Our manuscript describing the dynamics of induced motor neuron programming has been published in Cell Stem Cell. The manuscript, “A multi-step transPowerPoint Presentationcriptional and chromatin state cascade underlies motor neuron programming from embryonic stem cells“, results from a close collaboration between our lab, Esteban Mazzoni’s lab at NYU, and Uwe Ohler’s lab at the Max Delbrück Center for Molecular Medicine in Berlin.

In this study, we studied the process by which mouse embryonic stem cells can be directly (and efficiently) converted to spinal motor neurons via the forced expression of three transcription factors: Ngn2, Isl1, and Lhx3. This direct programming system is uniquely efficient; over 90% of cells are converted to motor neurons within 48 hours. Our system can therefore serve as model of direct cellular programming, allowing us to ask how expression of a few key transcription factors enables conversion of cellular identity. We characterized the dynamics of transcriptional and chromatin changes associated with motor neuron programming using several genome-wide assays including single-cell RNA-seq, bulk RNA-seq, ATAC-seq, and ChIP-seq targeting various transcription factors and chromatin modifications. 

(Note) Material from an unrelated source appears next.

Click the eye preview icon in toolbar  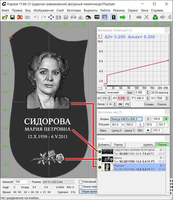pyautogui.click(x=88, y=17)
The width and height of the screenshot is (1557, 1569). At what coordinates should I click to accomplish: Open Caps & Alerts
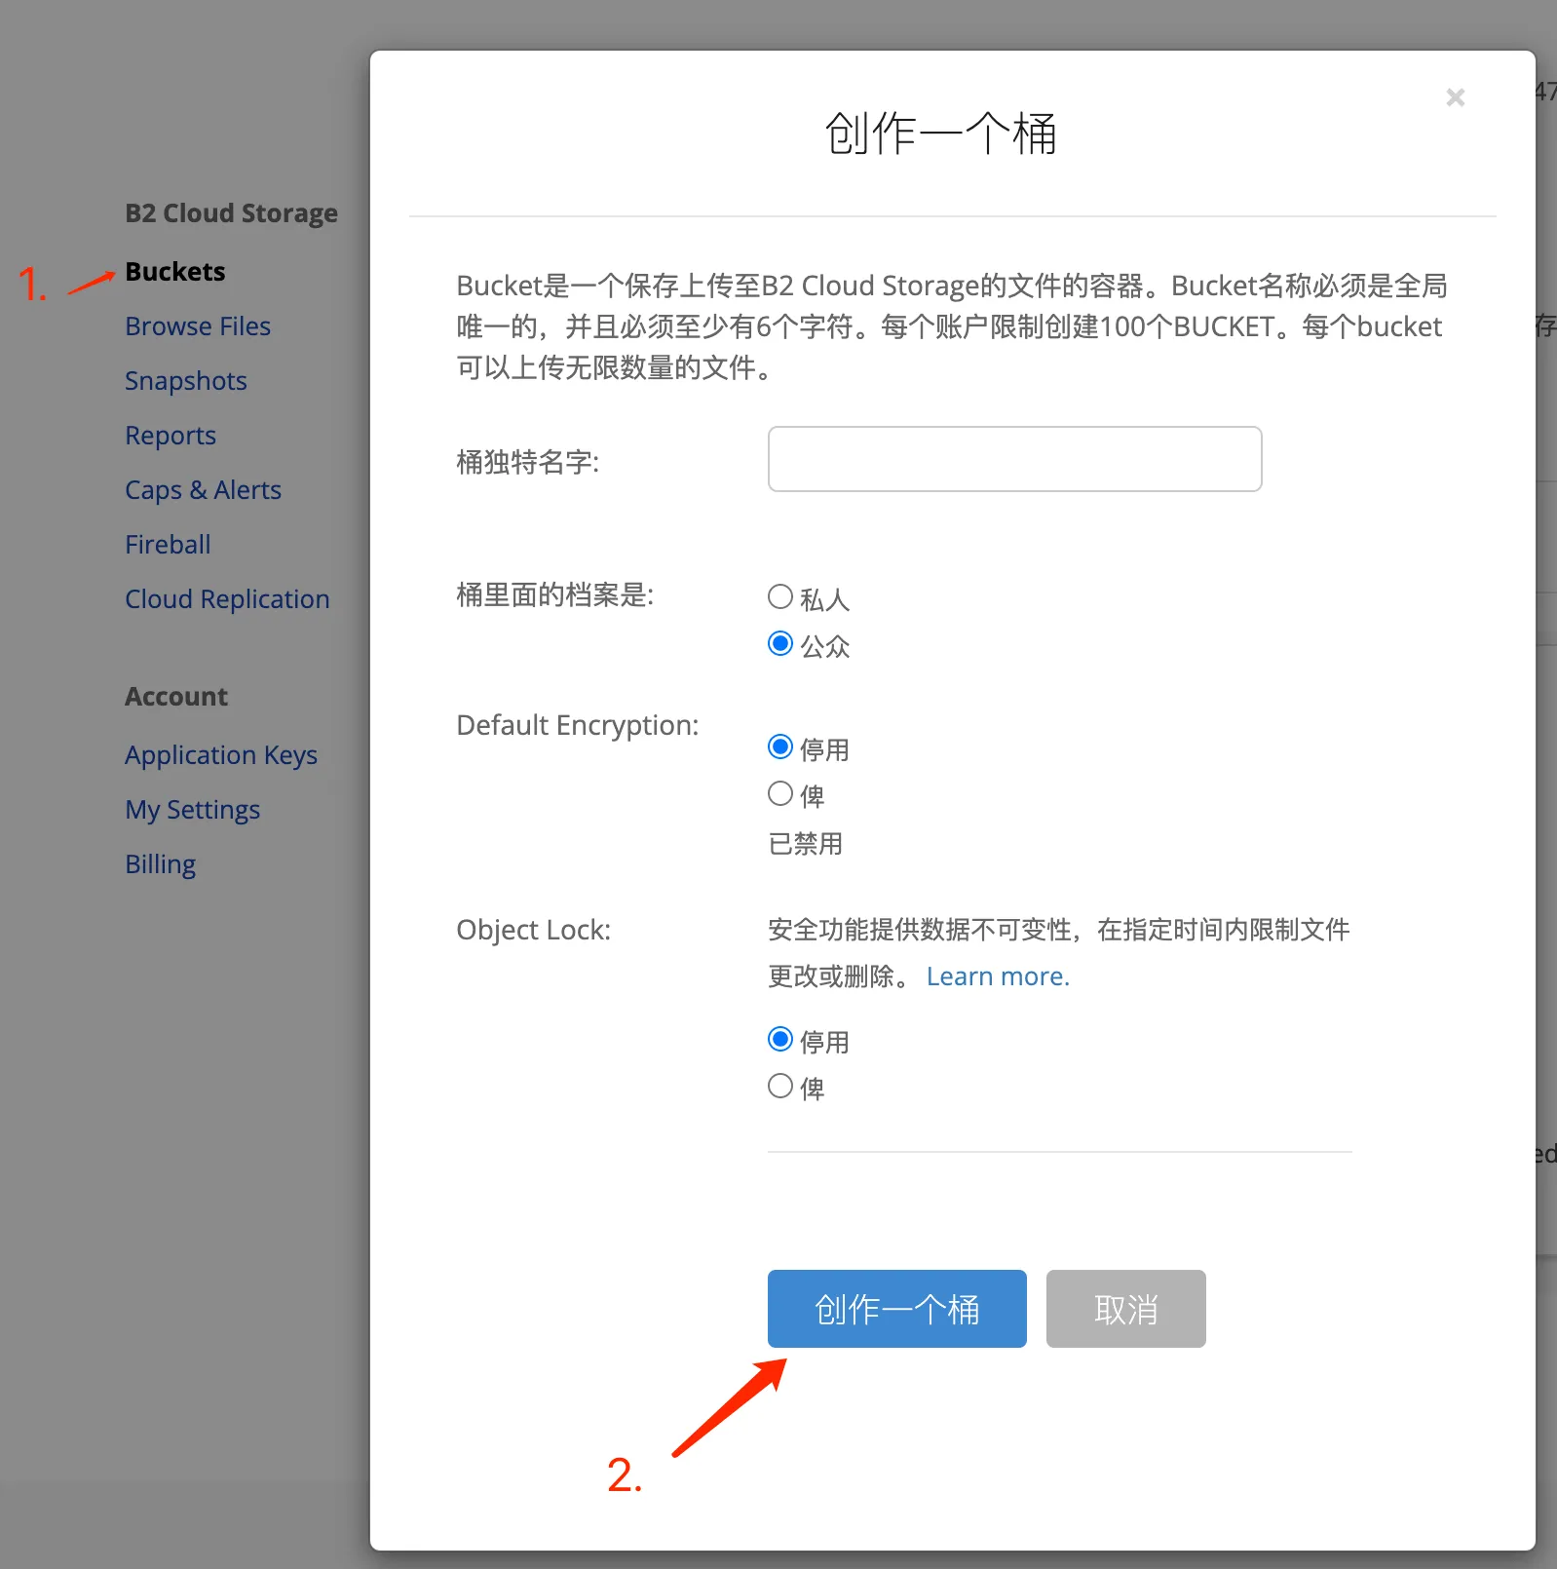203,490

Our results show that programming of ES cells into motor neurons is the result of two independent transcriptional processes that eventually converge. As we previously characterized, two of the transcription factors — Isl1 and Lhx3 — bind together to the genome. Early in the programming process, this pair of factors binds to both regions of the genome that serve as enhancers in ES cells as well as regions that are devoid of regulatory activity. The third transcription factor, Ngn2, acts independently, making additional changes to gene expression, but mainly binds to regions that are already accessible/active in ES cells. Later in the transformation process, Isl1 and Lhx3 shift their binding away from ES enhancers and towards a new set of previously inaccessible sites. This binding shift brings regulatory proteins to key motor neuron identity genes, and appears to be required for direct programming to successfully achieve cellular conversion.

Besides characterizing these interesting dynamics in transcription factor binding, we were able to predict that the shift in Isl1 and Lhx3 binding late in the programming process is dependent on additional transcription factors that are induced by Ngn2. Specifically, factors from the Ebf and Onecut protein families appear to assist Isl1 and Lhx3 in binding to these late control regions. Thus, motor neuron programming is the product of two initially independent transcriptional modules that converge with a feedforward transcriptional logic.

The published manuscript has three joint first authors: Silvia Velasco in the Mazzoni lab, Mahmoud Ibrahim in the Ohler lab, and Akshay Kakumanu in our lab.

 

Press relating to this work:

Update: This work has been featured in a preview by Cave & Socanathan in the journal Neuron.